Slither: How Nature’s Worst Creatures Light Up Our World
By Stephen S. Hall
Grand Central Publishing, April 2025
(Tags: Snakes)
Just in case you’ve never understood Indiana Jones phobia or are currently chatting snake safety in your local Facebook groupthis could be the book for you. As the publisher notes, snakes have been admired and feared for millennia, but few books attempt to reconcile the breadth of ecological, cultural and historical importance of these animals to the domestic reptile admirer. First rave reviews from popular animal-loving authors like Leila Philip (author Beaverland) and Sy Montgomery (author The soul of the octopus) makes me think this might be a favorite among nature-nonfiction readers.
Earthly Materials: Journeys Through the Effusions, Excretions and Decays of Our Bodies
By Cutter Wood
Mariner Books, April 2025
(Tags: Body Bodies)
I am so excited to tell everyone that I know all the disgusting facts that I hope to learn from this book. As the publisher explains, “Whether he’s blowing his nose, wiping sweat from his brow, or excusing himself to the bathroom, the human organism is essentially porous,” which is hysterical, disturbing, and fundamentally true. At nearly 400 pages divided into 13 chapters, this book is not for the faint of heart. Fortunately for the rest of us, we’ll find out where all the urine in major cities goes and with our understanding of natural selection what mucus has to do with it, among other curious facts. I hope this book will make us readers like a modern day Ms. Frizzle take a look at our glands, organs and membranes to enjoy some scientifically backed poop jokes.
The story of astrophysics in five revolutions
By Ersilia Vaudo. Translated by Vanessa Di Stefano
WW Norton, April 2025
(Tags: Astrophysics)
The best microhistories take a large topic and boil it down to a few key points, points in time or points of interest. In this book, Ersilia Vaudo aims to take the entire field of astrophysics and draw our attention to five incredible discoveries. In “poetic prose,” Vaudo takes readers from Isaac Newton’s discovery of the laws of gravity to Edwin Hubble’s revelation that our universe is expanding, even including antiparticles that physicists are still unsure about. Physics can be a complex subject that many find hard to wrap their heads around, but this book finally manages to do just that in about 200 pages.
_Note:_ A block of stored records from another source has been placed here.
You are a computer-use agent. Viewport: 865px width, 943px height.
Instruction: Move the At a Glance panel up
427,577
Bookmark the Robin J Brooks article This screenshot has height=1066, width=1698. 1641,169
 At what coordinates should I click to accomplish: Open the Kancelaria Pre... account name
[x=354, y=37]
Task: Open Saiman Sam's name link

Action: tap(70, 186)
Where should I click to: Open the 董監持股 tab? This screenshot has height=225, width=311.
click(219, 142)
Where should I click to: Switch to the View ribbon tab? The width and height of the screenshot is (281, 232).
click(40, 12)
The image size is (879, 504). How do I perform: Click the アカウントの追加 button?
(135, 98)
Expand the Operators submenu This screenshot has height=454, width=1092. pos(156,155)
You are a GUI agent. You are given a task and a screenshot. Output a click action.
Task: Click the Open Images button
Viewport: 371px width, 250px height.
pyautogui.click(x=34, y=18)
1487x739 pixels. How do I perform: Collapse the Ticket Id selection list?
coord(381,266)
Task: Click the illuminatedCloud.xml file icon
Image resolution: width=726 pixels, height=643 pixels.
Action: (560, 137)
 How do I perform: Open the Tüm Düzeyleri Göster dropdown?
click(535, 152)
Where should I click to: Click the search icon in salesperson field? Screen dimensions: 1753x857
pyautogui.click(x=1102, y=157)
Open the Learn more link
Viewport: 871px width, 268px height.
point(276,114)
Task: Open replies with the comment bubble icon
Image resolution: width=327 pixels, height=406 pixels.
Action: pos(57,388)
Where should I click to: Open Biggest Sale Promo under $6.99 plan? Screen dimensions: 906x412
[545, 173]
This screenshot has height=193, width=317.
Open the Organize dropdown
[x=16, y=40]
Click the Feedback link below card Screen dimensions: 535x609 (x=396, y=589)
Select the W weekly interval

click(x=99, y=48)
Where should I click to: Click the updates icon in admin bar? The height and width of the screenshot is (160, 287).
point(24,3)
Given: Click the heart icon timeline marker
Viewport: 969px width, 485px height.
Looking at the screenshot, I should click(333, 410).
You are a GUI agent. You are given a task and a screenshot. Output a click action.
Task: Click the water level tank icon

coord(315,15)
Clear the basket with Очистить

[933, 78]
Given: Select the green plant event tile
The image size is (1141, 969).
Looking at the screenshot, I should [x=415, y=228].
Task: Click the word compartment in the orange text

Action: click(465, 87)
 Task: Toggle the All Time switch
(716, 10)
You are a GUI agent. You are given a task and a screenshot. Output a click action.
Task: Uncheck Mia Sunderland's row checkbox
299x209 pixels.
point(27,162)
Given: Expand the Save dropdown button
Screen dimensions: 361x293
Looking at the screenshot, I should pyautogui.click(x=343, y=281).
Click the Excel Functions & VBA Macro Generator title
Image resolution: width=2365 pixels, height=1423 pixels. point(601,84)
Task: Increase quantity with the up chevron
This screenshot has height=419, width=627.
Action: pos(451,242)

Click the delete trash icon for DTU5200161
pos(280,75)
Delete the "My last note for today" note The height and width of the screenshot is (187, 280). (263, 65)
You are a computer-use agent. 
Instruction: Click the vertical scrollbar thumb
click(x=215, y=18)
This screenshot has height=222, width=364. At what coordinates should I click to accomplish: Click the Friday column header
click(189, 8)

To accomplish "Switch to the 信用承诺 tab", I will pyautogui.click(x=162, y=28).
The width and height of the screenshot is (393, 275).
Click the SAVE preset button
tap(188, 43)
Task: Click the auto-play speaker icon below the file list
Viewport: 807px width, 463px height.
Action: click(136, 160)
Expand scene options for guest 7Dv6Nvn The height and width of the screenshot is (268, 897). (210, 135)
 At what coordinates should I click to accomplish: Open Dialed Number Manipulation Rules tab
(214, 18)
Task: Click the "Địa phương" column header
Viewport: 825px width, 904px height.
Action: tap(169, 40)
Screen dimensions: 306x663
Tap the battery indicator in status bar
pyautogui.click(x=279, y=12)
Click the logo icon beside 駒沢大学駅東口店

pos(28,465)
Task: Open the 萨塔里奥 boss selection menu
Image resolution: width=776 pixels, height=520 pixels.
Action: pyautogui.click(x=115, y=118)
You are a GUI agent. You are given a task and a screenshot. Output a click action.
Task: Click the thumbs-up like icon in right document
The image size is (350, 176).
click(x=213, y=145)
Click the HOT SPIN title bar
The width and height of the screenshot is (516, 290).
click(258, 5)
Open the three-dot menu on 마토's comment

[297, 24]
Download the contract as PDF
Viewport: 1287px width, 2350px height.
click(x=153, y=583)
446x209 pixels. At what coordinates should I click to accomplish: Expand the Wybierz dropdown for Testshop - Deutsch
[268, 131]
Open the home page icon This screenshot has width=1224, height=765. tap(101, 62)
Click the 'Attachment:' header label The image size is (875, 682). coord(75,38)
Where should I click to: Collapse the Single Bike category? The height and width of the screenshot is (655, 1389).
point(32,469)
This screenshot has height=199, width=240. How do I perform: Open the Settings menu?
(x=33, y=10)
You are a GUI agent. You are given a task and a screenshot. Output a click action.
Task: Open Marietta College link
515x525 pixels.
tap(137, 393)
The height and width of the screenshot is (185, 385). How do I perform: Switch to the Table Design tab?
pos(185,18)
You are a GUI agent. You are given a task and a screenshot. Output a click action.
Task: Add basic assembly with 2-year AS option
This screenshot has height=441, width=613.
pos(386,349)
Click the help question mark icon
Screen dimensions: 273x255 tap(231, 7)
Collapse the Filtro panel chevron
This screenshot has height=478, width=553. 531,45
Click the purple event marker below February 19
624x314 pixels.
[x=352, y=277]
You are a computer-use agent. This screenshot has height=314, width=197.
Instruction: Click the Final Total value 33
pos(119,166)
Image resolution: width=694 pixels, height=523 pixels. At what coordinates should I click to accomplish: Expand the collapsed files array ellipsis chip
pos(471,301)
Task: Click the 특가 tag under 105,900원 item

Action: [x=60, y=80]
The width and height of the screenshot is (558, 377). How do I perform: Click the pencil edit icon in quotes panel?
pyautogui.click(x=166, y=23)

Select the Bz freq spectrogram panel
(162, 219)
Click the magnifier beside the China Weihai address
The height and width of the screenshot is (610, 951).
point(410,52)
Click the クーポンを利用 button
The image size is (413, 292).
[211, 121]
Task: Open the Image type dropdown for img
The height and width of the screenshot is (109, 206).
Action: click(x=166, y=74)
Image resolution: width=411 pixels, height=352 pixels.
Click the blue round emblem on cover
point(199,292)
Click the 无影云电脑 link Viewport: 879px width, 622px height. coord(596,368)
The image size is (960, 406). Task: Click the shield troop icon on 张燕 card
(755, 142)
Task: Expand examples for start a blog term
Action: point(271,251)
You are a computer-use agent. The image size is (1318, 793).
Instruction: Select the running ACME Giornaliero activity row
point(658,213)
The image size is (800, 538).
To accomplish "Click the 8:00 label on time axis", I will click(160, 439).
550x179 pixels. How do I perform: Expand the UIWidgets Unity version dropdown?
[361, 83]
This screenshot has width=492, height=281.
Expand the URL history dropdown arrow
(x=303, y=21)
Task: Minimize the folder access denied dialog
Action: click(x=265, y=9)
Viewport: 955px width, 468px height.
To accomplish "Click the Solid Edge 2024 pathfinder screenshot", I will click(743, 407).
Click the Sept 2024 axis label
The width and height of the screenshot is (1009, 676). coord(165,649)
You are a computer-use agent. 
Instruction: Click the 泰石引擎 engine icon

Foreign Fruit: A Personal History of the Orange
Author: Katie Goh
Tin House, May 2025
(Tags: Oranges)
This book perfectly sums up the best parts of a great microhistory: a niche subject you’ve always loved (everyone loves oranges, from emperors to schoolchildren) written by a relatively talented new writer (the publisher’s copy says it grew). up “rose in a Chinese-Malaysian-Irish home in Northern Ireland” I personally can’t wait to hear her take on the food and culture). Its publisher has described it as a book of “research and a thoughtful and moving encounter with the orange and with oneself”. This is the kind of book I’m looking forward to to get me out of the winter doldrums and back into the sweetness of spring with some citrus and adventure.